### Exercises
a - Do these statements agree with the Jessica Jones essay? (i) The writer has never seen any part of "Batman Begins." (ii) Melissa Rosenberg adapted Jessica Jones for the screen. (iii) Jones runs her private-eye work out of an office in Midtown. For each statement, answer yes or no and quote the deciding words of the Jessica Jones essay.
b - Reproduce word for word the part of the Jessica Jones essay starting with "Well, no, OK, I" and going on through "it. Hard pass.".

### Extract
──────

Well, no, OK, I saw half of "Batman Begins" in someone's dorm room in college. But that's it. Never watched "The Avengers." Never seen "Thor," although that one Hemsworth brother is something to look at. Never cared enough about Superman's double life to catch "Man of Steel," or to step into any of the other male-dominated DC or Marvel universes. They are immensely popular, with women as well as men, sure. And thousands of words have been spent ruminating over the space that hero figures occupy in our cultural consciousness -- why people want to hold onto them and never let go. I simply find most superhero comics deeply uninteresting. Another story where a quasi-tragic male hero prevails in his quest to save [fill-in-the-blank]? Seen it. Heard it. Hard pass.

But this week, I started watching "Jessica Jones." Whereas other DC and Marvel flicks recycle old tales that might be more palatable had it not been for the fact that their heroes' human attributes seem to vary only in their taste in nylon, "Jessica Jones" feels -- finally -- new. It's fantastic.

Our hero is a messy, hard-drinking, bluntly spoken private eye working out of a shitty apartment in a dark Hell's Kitchen landscape. A glass pane typed with "Alias Investigations" completes the neue noir picture -- one we've seen before, with the one game-changing exception being that this show stars a woman (!) called Jessica Jones. Our hero was adapted from Marvel Comics for the screen by the woman who wrote all of the "Twilight" movies, Melissa Rosenberg, and played by Krysten Ritter. She's not apologetic or wrapped in skin-tight fabric, but she's also no "other"-ized Amazonian warrior princess or alien species. Instead, Jones is a complex, relatable human woman who does excellent work despite her many flaws. Like any male star, she casts aside questions of likability. She has sexual agency. She gets action scenes. It's awesome -- especially for mass media.

Television and movies are culturally demonstrative. At their best, they inform us how it is OK and not OK to behave in our world, reflecting our morals and values. But they also have the power to shape them -- whether that's by perpetuating imagery often associated with subjects, or by allowing those subjects to be characterized in new ways.

──────

### Supplied material
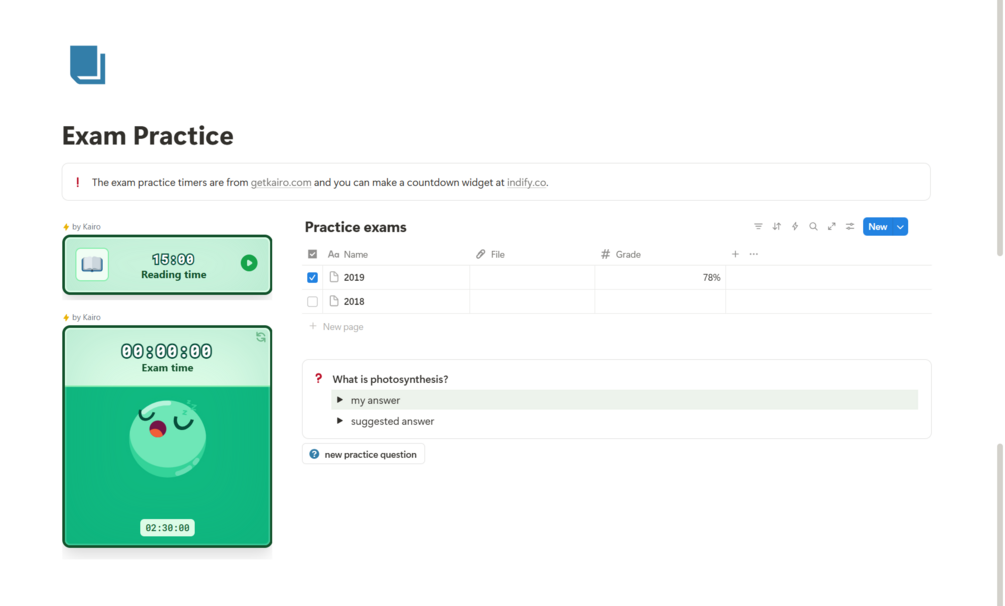
Task: Click the new practice question button
Action: pyautogui.click(x=363, y=454)
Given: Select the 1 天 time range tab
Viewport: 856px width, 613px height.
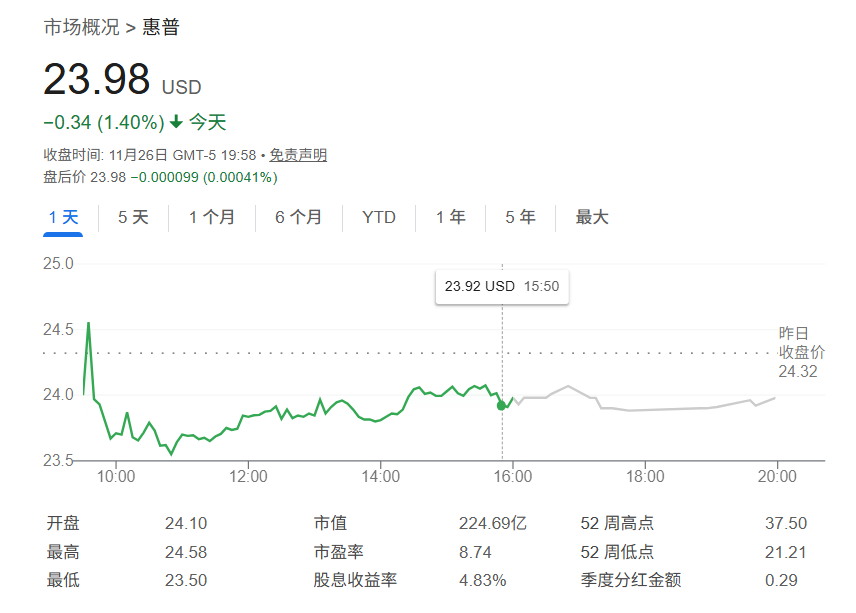Looking at the screenshot, I should click(x=63, y=217).
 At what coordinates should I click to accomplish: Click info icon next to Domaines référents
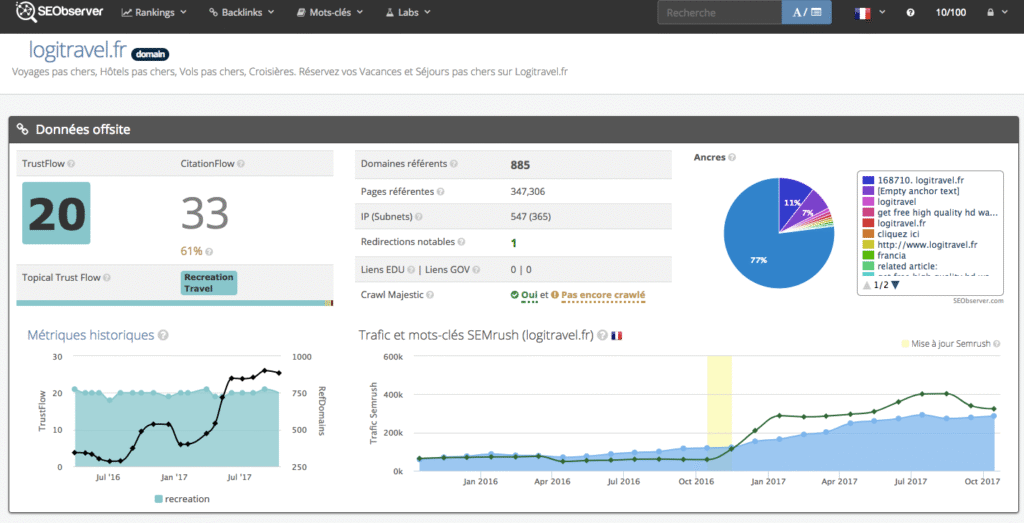pos(455,164)

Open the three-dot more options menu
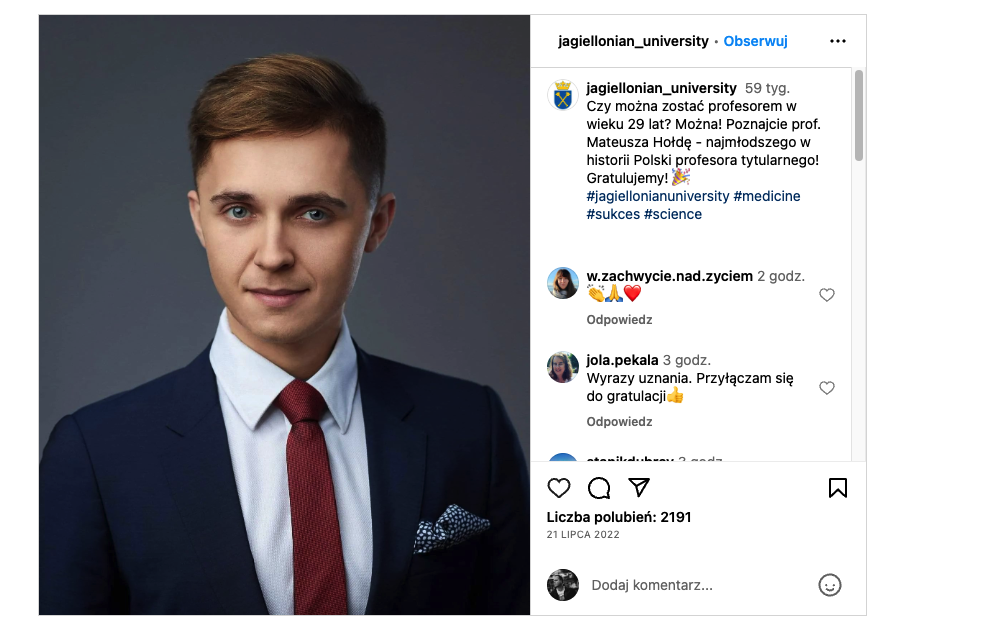(838, 41)
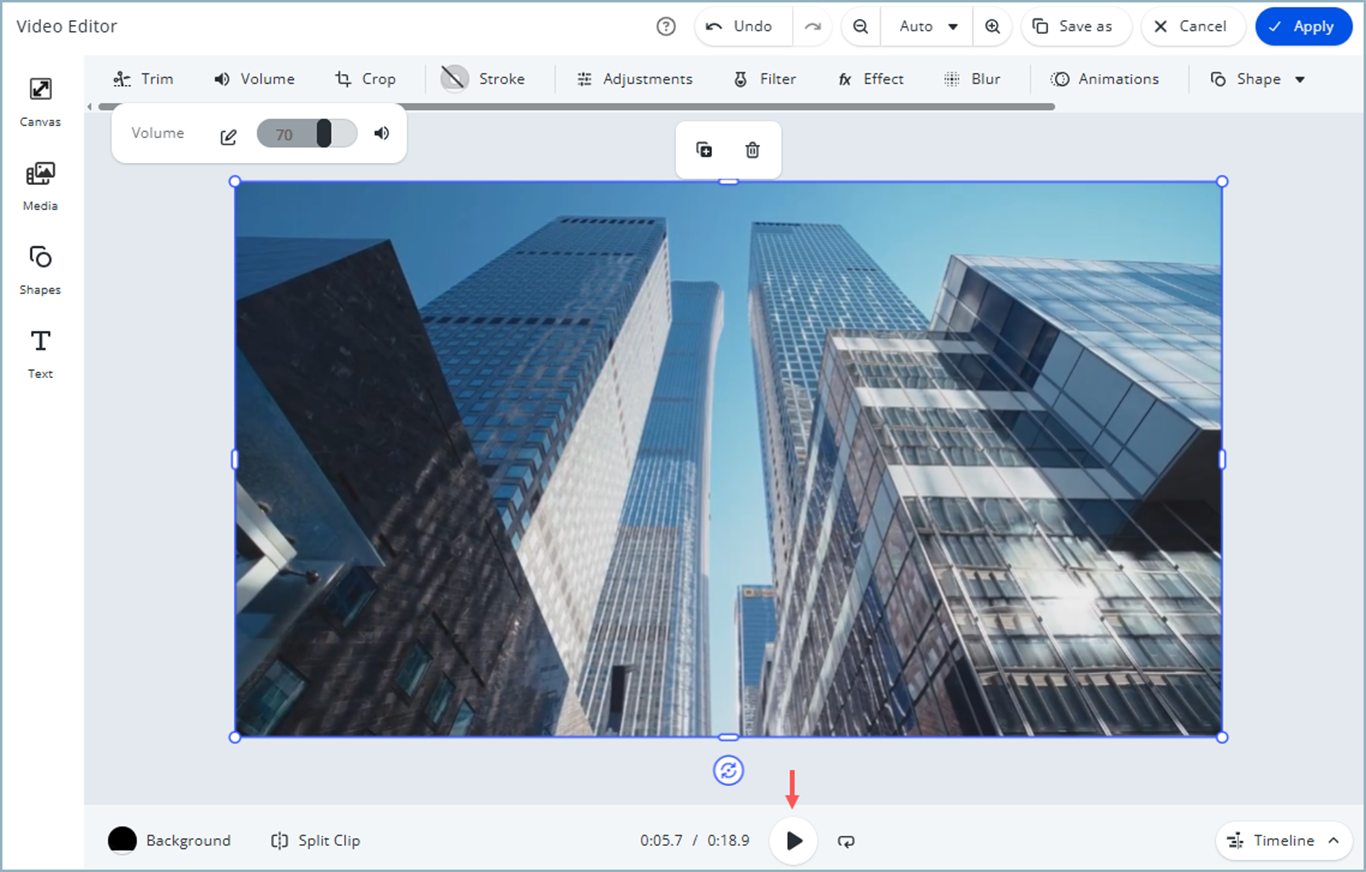Open the Blur tool
The height and width of the screenshot is (872, 1366).
point(972,78)
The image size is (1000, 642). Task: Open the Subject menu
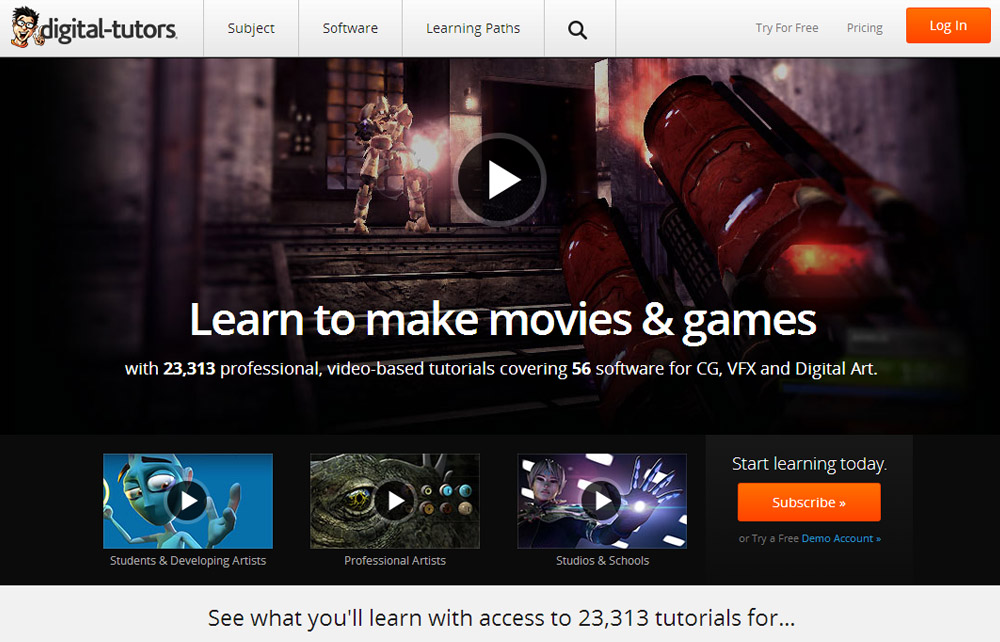[x=251, y=28]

──────

### Replies
a -
(i) No: "I saw half of "Batman Begins" in someone's dorm room in college."
(ii) Yes: "Our hero was adapted from Marvel Comics for the screen by the woman who wrote all of the "Twilight" movies, Melissa Rosenberg"
(iii) No: "working out of a shitty apartment in a dark Hell's Kitchen landscape"

b -
Well, no, OK, I saw half of "Batman Begins" in someone's dorm room in college. But that's it. Never watched "The Avengers." Never seen "Thor," although that one Hemsworth brother is something to look at. Never cared enough about Superman's double life to catch "Man of Steel," or to step into any of the other male-dominated DC or Marvel universes. They are immensely popular, with women as well as men, sure. And thousands of words have been spent ruminating over the space that hero figures occupy in our cultural consciousness -- why people want to hold onto them and never let go. I simply find most superhero comics deeply uninteresting. Another story where a quasi-tragic male hero prevails in his quest to save [fill-in-the-blank]? Seen it. Heard it. Hard pass.